Joseph at age 3, lived with older brother, Charles, and his new bride, Rachel, following the death of their mother. Following Rachel's death 4 years later, he went to Iowa to live with his 18 year old sister, Amelia Neal, who had married 2 years prior.
He fought in the Civil War and was in the battle of Pea Ridge, Arkansas. It was there he was wounded in the leg one night. The following morning doctors decided to remove the leg and from that time on, he used a wooden leg. A niece remembered opening a closet door after he died and the leg tumbled out.
It is unknown when he returned to the Monticello, Piatt Co, IL, area but most of his history can be found there where he is often called "Mr. Van Gundy."
6/1/1870 Monticello, IL was where the census taker found him at age 25 and living with the family of sister, Mary and John Painter. At that time he was a teacher.
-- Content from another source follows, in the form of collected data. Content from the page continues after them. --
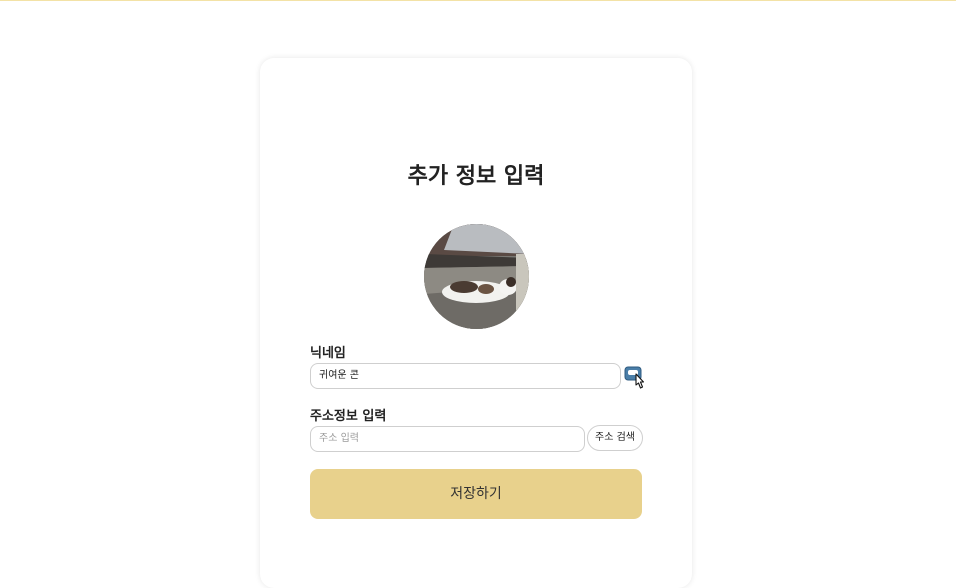  I want to click on avatar, so click(476, 276).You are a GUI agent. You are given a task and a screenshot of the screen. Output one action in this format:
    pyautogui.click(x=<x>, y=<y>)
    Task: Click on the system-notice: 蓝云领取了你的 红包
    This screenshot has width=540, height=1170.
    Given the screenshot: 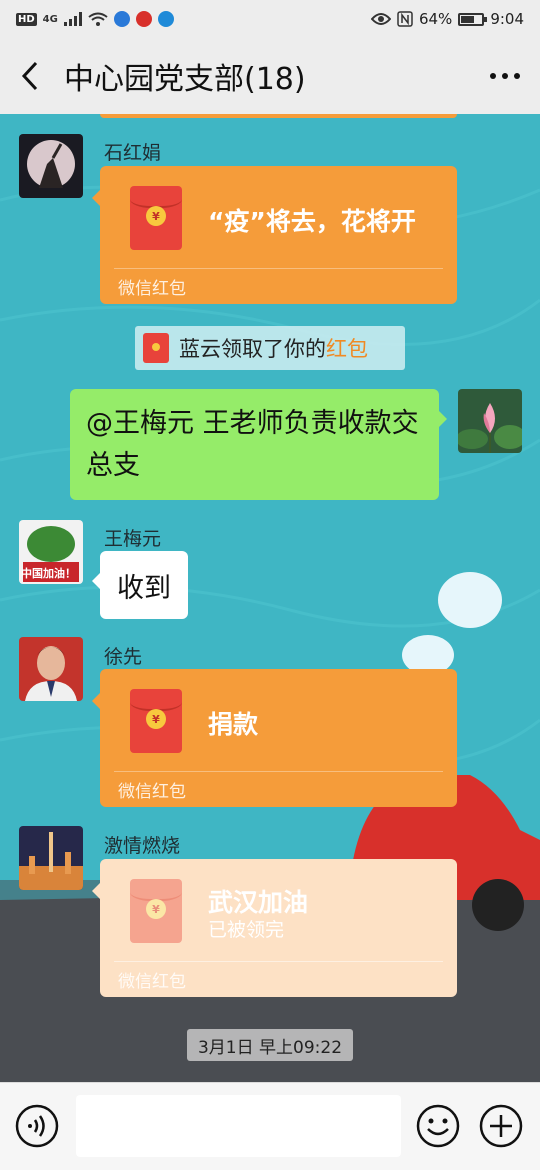 What is the action you would take?
    pyautogui.click(x=270, y=348)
He had several other occupations in his lifetime:
He operated a grocery store which he later sold to A.B. Binder.
He was a druggist in partnership with a German immigrant named Bohn.
4/10/1872 He was the Treasurer of Monticello and also spent some time as county clerk.
7/9/1873 He was a charter member of the Fraternal Encampment #145, I.O.O.F. Lodge and immediately elected as a presiding officer, that of C.P. He was installed in the same office again 1/2/1882. The membership at that time totaled 30 and met twice a month in the Odd-Fellow's hall over J.A. Brown's store.
1877 He was listed as County Treasurer.
6/9/1880 Monticello Twp, Piatt Co, IL. In the census, he is listed as a druggist born in Ohio with parents both born in Germany. Joseph Van Gundy, 35, with wife Dora, 25, and 9m old Ella. Also living there was boarder, Viola Walker, 20, house worker.
11/1899 From the newspaper:
"The following Odd Fellows from Monticello registered at the Piatt hotel last night on their way home from the grand encampment in Springfield.....J T VanGundy."
1898-1912 He seved as postmaster of Monticello.
On 12/26/1905 the Decatur Herald reported that "Postmaster Vangundy has been notified by the post office department that the two new rural routes will be installed January 2, 1906."
6/22/1906 "J T VanGundy spent Sunday with his sons in Ottawa." according to the newspaper.
Joe outlived his wife and young children so his estate was divided among 34 nieces and nephews, $400 of which was received by John Neal. Owen Van Gundy said he received $200.